October 3, 1995
Web posted at: 6:00 p.m. EDT
From Justice Department Correspondent Terry Frieden
WASHINGTON (CNN) -- The U.S. Justice Department plans to investigate allegations of police misconduct raised in the O.J. Simpson trial, according to a spokesman.
Myon Marlin said the department will take "all appropriate steps" to look into the complaints. "Now that the Simpson trial is over we can proceed to evaluate all available evidence and conduct future investigations as warranted," he said. "We take such allegations seriously."
The head of the Los Angeles branch of the NAACP and Congresswoman Maxine Waters had asked for an investigation more than a month ago, when the audio tapes of former Los Angeles Police detective Mark Fuhrman first surfaced. Fuhrman repeatedly uses racial slurs and describes instances of police misconduct on the tapes.
The Justice Department has authority under federal civil rights laws to prosecute cases of police misconduct.
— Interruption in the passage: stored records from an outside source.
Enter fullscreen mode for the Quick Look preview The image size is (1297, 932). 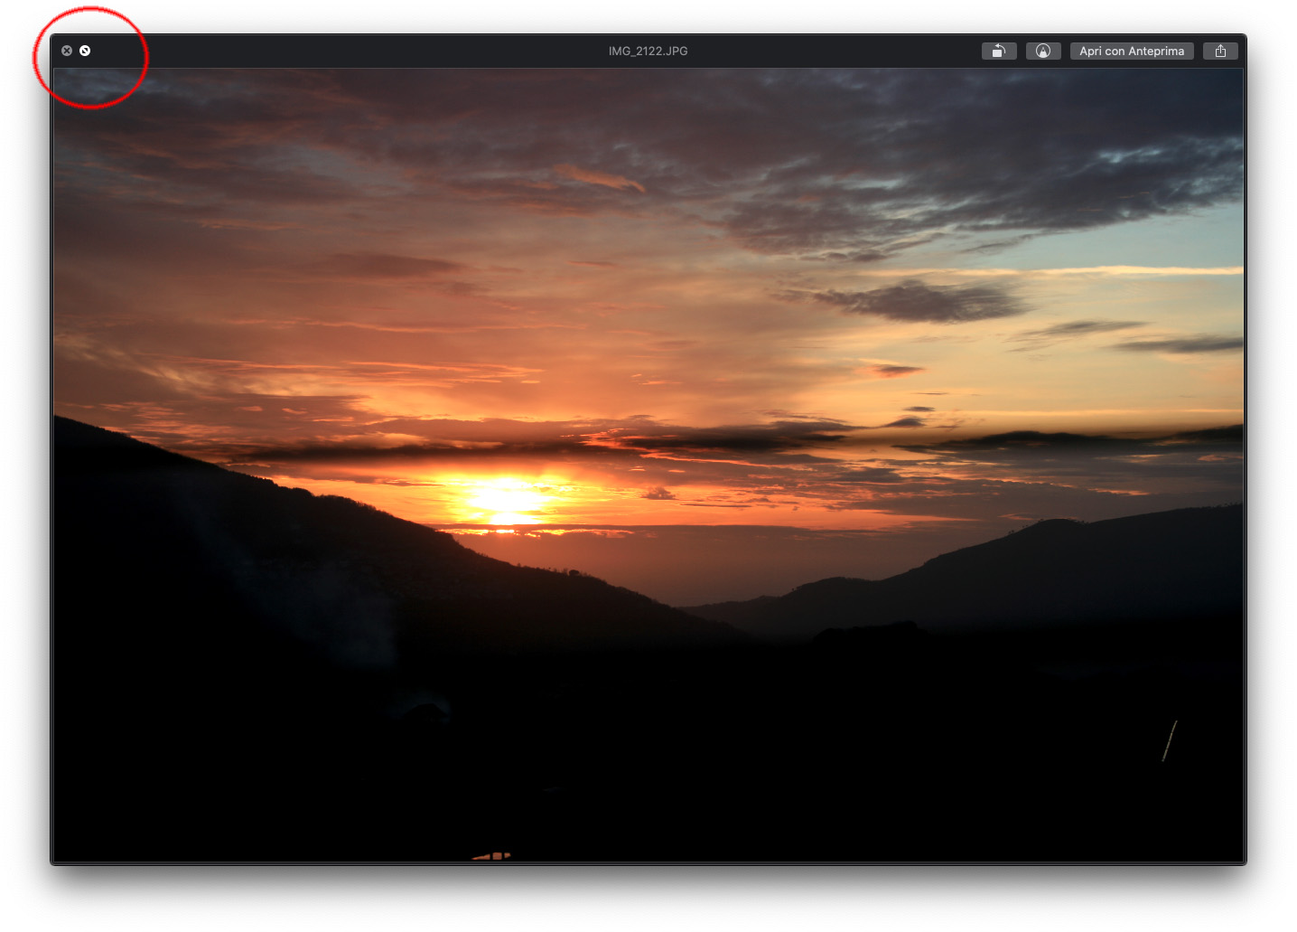pos(86,51)
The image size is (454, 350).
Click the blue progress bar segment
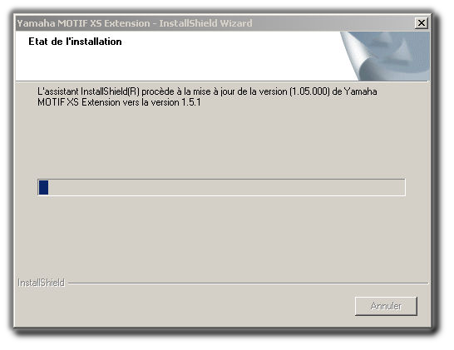click(43, 187)
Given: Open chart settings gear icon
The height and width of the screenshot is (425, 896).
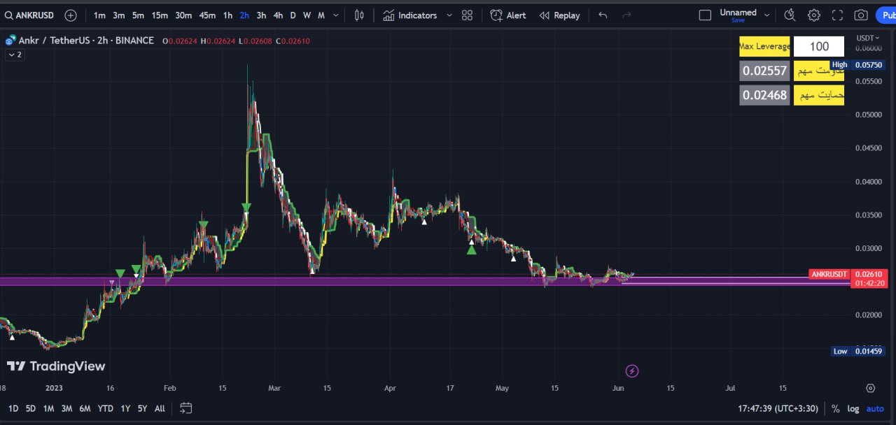Looking at the screenshot, I should tap(814, 15).
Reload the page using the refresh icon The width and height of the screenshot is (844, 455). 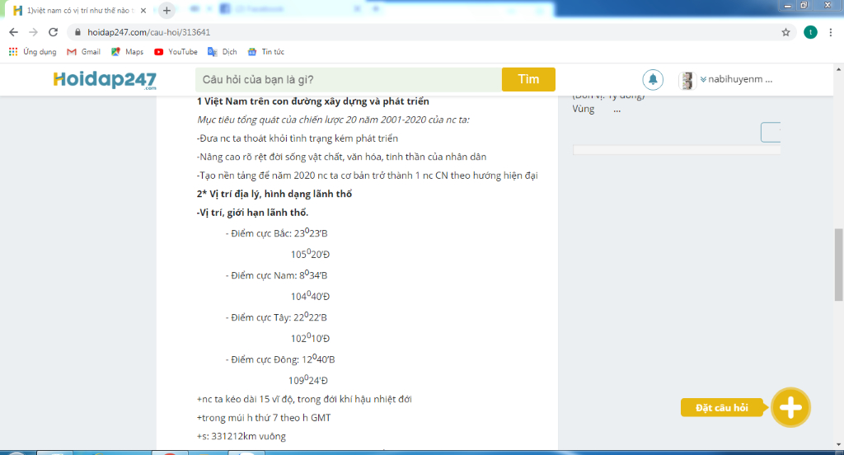(54, 32)
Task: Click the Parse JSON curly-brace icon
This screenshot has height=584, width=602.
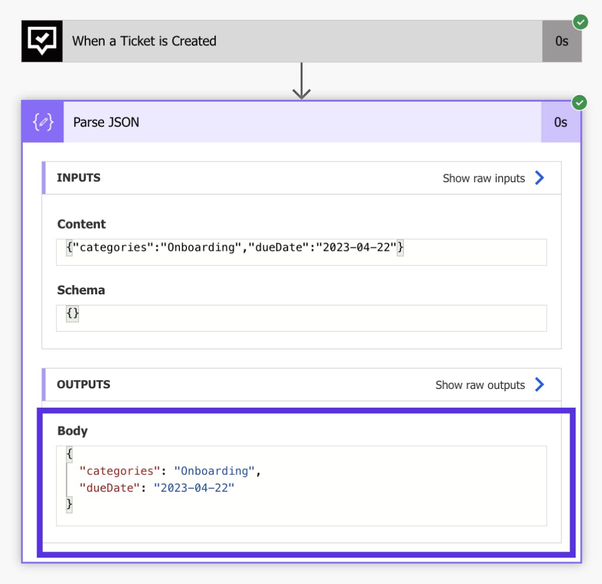Action: click(43, 122)
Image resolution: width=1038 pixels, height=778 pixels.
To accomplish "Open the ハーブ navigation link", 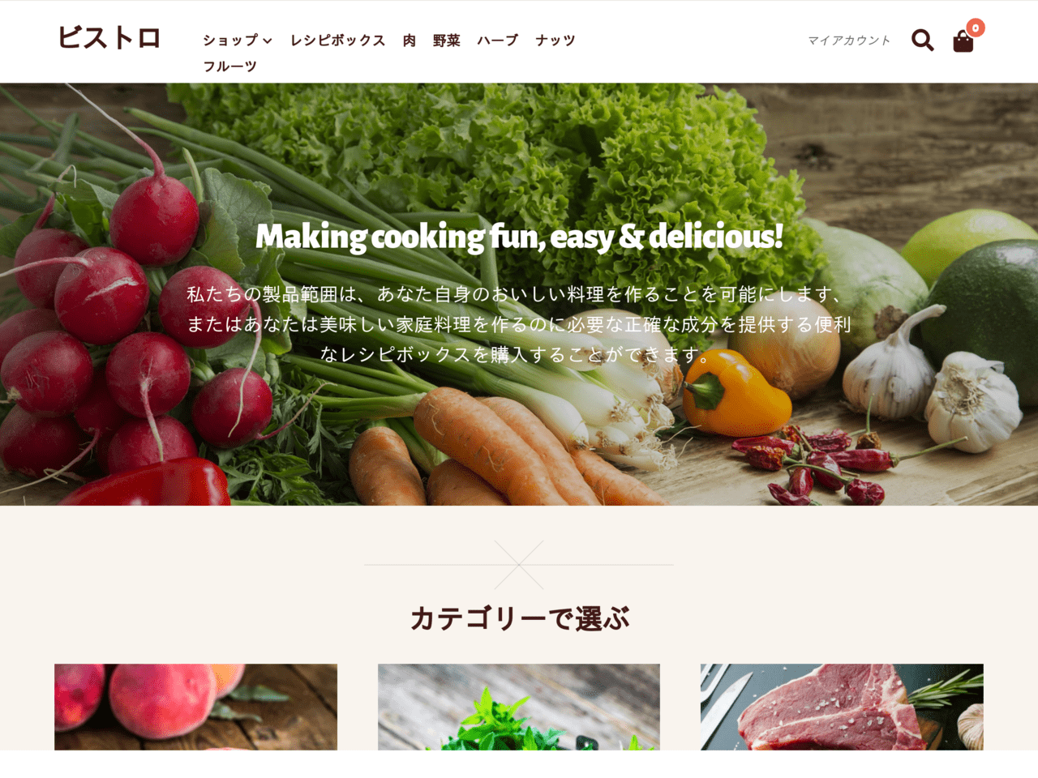I will [x=497, y=41].
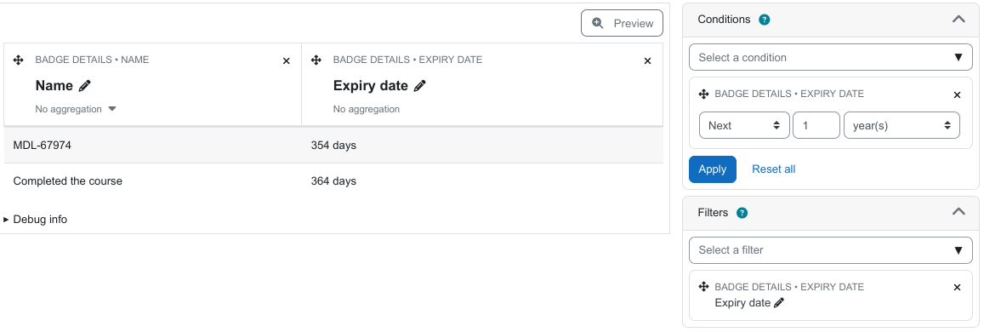The height and width of the screenshot is (332, 984).
Task: Apply the conditions
Action: [x=712, y=169]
In addition, last year's crime bill signed into law by President Clinton gives the attorney general authority to prosecute "pattern or practice" misconduct by law enforcement officials.
Kathleen Bell, the first defense witness to say she heard Fuhrman use racial slurs, burst into tears when the verdict was read, according to CNN's Bob Vito.
"I just feel awful, and I hope that what I said didn't have to do with their decision," she said later in a live interview with CNN. "I think hearing the Goldman family crying is very difficult." she added.
However, Bell said if she had to do it over again, she would again come forward with the information she had about Fuhrman.